[Supplied records Boundary: Start]
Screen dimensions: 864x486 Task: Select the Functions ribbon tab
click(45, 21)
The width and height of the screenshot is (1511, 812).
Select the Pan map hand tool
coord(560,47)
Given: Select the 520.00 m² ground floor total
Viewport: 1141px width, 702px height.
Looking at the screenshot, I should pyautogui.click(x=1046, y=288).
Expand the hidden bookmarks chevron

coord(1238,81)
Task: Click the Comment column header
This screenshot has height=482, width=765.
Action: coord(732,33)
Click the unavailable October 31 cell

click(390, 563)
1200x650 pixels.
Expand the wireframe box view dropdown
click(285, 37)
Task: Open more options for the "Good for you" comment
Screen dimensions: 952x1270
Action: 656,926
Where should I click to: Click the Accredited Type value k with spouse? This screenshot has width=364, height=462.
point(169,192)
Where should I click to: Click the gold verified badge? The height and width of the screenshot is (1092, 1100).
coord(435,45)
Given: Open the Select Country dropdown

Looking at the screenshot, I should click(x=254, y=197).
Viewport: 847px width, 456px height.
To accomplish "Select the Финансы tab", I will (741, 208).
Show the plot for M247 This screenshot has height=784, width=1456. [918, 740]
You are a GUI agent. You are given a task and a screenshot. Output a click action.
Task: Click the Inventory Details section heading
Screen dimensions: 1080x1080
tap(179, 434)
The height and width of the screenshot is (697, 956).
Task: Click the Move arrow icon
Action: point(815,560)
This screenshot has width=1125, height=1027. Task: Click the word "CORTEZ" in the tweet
[Supplied records Boundary: End]
• _Problem_:
Return every record exactly as it was given.

• _Result of the task_:
Screen dimensions: 864x486 Task: Select the Functions ribbon tab
click(45, 21)
The width and height of the screenshot is (1511, 812).
Select the Pan map hand tool
coord(560,47)
Given: Select the 520.00 m² ground floor total
Viewport: 1141px width, 702px height.
Looking at the screenshot, I should pyautogui.click(x=1046, y=288).
Expand the hidden bookmarks chevron

coord(1238,81)
Task: Click the Comment column header
This screenshot has height=482, width=765.
Action: coord(732,33)
Click the unavailable October 31 cell

click(390, 563)
1200x650 pixels.
Expand the wireframe box view dropdown
click(285, 37)
Task: Open more options for the "Good for you" comment
Screen dimensions: 952x1270
Action: 656,926
Where should I click to: Click the Accredited Type value k with spouse? This screenshot has width=364, height=462.
point(169,192)
Where should I click to: Click the gold verified badge? The height and width of the screenshot is (1092, 1100).
coord(435,45)
Given: Open the Select Country dropdown

Looking at the screenshot, I should click(x=254, y=197).
Viewport: 847px width, 456px height.
To accomplish "Select the Финансы tab", I will (741, 208).
Show the plot for M247 This screenshot has height=784, width=1456. [918, 740]
You are a GUI agent. You are given a task and a screenshot. Output a click action.
Task: Click the Inventory Details section heading
Screen dimensions: 1080x1080
tap(179, 434)
The height and width of the screenshot is (697, 956).
Task: Click the Move arrow icon
Action: point(815,560)
This screenshot has width=1125, height=1027. Task: Click the word "CORTEZ" in the tweet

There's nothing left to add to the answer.